Capt. Peter Dempsey

(F. Birtciel)

Capt. Peter Dempsey

338th FS - April 1943 - 07 October 1944 (Prisoner of War)

Assigned Aircraft

P-38J 44-67740 CL-J
P-51D 44-14291 CL-

Mission History

Not Known

Mission List
55th FG Mission # Date Target
31 05 January 1944 Kiel (White 3)
97 21 May 1944 Chattanooga No.1
249 07 October 1944 Leipzig
Air Scores
Ground Scores
Score Detail 05 January 1944  Me-109 destroyed (air) Neumunster
21 May 1944  (2)Me-109 destroyed (ground) Helmstedt
21 May 1944  (3)FW-190 damaged (ground) Helmstedt
Notes Born in Tacoma, Washington, 29 June 1920.
ASN - O-743319
April 1943 - Joined the 338th Fighter Squadron
29 November 1943 - Awarded the Air Medal
17 January 1944 - Awarded an Oak Leaf Cluster to the Air Medal
05 February 1944 - Awarded 2 Oak Leaf Clusters to the Air Medal
07 March 1944 - Awarded the Distinguished Flying Cross
On 21 May 1944, Capt. Dempsey was strafing Helmstedt airdrome when he tried to fly under high tension power lines.  In doing so, he snagged the wire and returned to Wormingford with approx. 10ft of 1 inch power line attached to his left rudder (see photographs below).
17 June 1944 - Awarded an Oak Leaf Cluster to the Distinguished Flying Cross
Bailed out on 07 October 1944, after his engine had lost complete power.
MACR No. 09258

Crew Chief - T/Sgt.

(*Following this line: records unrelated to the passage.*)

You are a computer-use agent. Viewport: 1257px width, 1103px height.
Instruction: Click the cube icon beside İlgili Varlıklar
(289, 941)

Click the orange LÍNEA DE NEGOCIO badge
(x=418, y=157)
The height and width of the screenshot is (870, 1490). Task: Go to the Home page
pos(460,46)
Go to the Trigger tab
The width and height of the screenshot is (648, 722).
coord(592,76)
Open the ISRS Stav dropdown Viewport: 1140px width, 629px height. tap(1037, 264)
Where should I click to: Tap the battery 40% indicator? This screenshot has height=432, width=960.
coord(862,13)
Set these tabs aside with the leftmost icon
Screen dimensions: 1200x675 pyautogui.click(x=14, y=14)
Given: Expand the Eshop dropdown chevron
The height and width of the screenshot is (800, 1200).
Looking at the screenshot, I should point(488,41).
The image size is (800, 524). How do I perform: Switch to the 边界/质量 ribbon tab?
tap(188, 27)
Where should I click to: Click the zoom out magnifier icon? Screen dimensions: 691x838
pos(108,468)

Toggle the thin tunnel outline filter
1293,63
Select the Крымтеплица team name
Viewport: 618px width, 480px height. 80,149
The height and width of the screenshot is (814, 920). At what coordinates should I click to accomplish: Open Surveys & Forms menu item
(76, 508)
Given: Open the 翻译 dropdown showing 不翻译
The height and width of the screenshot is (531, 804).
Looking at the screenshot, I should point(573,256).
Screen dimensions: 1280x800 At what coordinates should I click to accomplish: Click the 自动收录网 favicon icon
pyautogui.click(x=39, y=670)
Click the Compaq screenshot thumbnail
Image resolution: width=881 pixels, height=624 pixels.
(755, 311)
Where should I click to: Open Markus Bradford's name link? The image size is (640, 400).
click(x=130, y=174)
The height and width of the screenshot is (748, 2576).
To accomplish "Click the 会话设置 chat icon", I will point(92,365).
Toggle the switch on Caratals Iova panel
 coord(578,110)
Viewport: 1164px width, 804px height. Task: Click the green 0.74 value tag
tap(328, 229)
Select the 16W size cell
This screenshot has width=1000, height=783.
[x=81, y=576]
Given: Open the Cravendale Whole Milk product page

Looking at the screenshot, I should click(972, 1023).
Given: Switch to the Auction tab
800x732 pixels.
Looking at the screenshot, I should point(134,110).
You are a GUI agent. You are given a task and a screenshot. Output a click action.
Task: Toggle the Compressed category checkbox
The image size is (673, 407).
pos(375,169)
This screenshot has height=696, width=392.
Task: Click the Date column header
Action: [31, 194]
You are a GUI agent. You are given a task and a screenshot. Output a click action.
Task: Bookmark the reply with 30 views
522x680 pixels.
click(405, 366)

Marvin T. Reynolds

Passed away on 28th June 2008.


Peter Dempsey relates his experiences:

The city where I went down, unknown. (Forty miles south west of Leipzig.) On the fatal day I was lead of a spare flight of four. I was briefed that I could tag along for the full mission if a spare was not needed. All went well until I lost complete power. It happened so fast that the rest of my flight could not throttle back in time to follow me down, at least I never saw them after the failure. The prop windmilled for a minute or two and then froze. I went down at a pretty steep angle, I let the canopy go and got ready to get out. Things were going a little fast so I decided to belly in. I landed a little fast and went right past the field I had picked out and went into a stand of trees.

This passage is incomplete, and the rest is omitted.